Health related information is very personal, which makes it prized by businesses and by cyber criminals.

A study conducted by Timothy Libert, a doctoral student at the University of Pennsylvania’s Annenberg School for Communication has found that there is a significant risk to your privacy whenever you visit a health related web page. His analysis of over 80,000 such web pages concludes that nine out of ten visits to such sites result in personal health information being leaked to third parties, including online advertisers and data brokers.

Web Sites Leak

These findings are reported an article in the March 2015 issue of Communication of the ACM.

Online advertisers and data brokers may use this information for non-malicious marketing efforts, but health data may also connect important personal details with actual name and identify of the person. This type of data is a goldmine for fraudsters.

In addition, such heath data can be highly sensitive result in negative evaluations for credit and financial transactions.

Libert create a software utility that monitors Hypertext Transfer Protocol (HTTP) requests initiated to third party advertisers and data brokers. He found that 91 percent of health-related web pages initiate HTTP requests to third-parties and most include highly personal and sensitive information.

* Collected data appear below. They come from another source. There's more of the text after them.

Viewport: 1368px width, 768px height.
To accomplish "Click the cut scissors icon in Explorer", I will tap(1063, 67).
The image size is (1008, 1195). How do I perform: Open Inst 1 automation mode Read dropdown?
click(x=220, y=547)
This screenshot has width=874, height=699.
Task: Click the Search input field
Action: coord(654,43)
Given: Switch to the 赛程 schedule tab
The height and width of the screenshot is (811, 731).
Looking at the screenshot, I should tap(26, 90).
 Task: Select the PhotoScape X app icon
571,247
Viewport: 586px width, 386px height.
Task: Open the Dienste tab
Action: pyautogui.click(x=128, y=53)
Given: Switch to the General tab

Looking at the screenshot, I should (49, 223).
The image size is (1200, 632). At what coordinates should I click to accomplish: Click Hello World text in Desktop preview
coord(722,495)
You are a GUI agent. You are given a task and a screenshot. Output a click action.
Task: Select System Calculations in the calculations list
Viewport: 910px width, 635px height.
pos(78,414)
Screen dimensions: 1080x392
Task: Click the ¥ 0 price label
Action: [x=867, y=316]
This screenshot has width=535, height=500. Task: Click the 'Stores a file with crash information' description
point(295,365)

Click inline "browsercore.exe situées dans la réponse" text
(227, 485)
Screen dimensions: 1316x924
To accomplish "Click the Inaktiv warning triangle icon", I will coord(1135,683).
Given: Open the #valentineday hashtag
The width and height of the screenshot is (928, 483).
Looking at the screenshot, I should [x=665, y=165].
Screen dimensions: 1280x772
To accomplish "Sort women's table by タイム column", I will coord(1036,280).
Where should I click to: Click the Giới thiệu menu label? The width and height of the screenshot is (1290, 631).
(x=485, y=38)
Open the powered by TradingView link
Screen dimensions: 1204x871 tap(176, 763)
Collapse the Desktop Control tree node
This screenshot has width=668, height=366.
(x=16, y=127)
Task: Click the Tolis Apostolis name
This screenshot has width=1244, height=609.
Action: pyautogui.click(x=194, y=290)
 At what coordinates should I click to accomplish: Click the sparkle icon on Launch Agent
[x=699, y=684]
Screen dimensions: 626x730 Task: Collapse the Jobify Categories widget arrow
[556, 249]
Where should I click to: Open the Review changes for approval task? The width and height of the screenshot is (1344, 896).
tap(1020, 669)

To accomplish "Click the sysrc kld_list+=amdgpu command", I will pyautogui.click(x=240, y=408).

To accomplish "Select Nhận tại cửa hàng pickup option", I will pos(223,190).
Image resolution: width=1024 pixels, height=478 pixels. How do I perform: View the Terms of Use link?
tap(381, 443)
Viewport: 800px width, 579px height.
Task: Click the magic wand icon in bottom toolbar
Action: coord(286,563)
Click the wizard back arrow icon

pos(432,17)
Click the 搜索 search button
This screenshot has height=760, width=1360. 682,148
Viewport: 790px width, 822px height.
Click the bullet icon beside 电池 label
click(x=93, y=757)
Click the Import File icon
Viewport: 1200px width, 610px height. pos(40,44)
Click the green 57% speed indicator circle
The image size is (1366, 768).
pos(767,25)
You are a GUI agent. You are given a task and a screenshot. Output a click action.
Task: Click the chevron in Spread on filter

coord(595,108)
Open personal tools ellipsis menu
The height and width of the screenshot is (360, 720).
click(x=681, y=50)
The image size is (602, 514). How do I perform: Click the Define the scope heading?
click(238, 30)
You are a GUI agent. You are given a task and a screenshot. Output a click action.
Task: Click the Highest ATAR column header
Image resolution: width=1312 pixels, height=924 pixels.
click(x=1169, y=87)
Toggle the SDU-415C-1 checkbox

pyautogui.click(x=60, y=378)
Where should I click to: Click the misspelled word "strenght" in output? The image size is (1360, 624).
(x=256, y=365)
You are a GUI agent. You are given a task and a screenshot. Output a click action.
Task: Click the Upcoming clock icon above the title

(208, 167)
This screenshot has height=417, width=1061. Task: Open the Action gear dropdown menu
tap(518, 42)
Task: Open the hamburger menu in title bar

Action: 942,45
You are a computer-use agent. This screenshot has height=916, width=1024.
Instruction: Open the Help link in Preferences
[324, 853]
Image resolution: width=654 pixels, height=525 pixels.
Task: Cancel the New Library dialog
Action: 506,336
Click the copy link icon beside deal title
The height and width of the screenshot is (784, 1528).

Most of these requests go to a handful of online advertisers Google. Comsore and Facebook and two data data Experian and Acxiom. Data brokers sell information they collect regarding visits to health websites. There is concern that person visiting such sites are may be discriminated against by potential employers, retailers, or anybody else with the money to buy the data.

Under the Affordable Care Act, aka Obamcare, the US government is encouraging the digitization of medical records. Healthcare is one of the last industries to remain tied to paper base data collection. While this may produce great benefits and improvements in healthcare security, it also has raised privacy and security concerns given the sensitive nature of the information, which often includes financial information for payments and collections.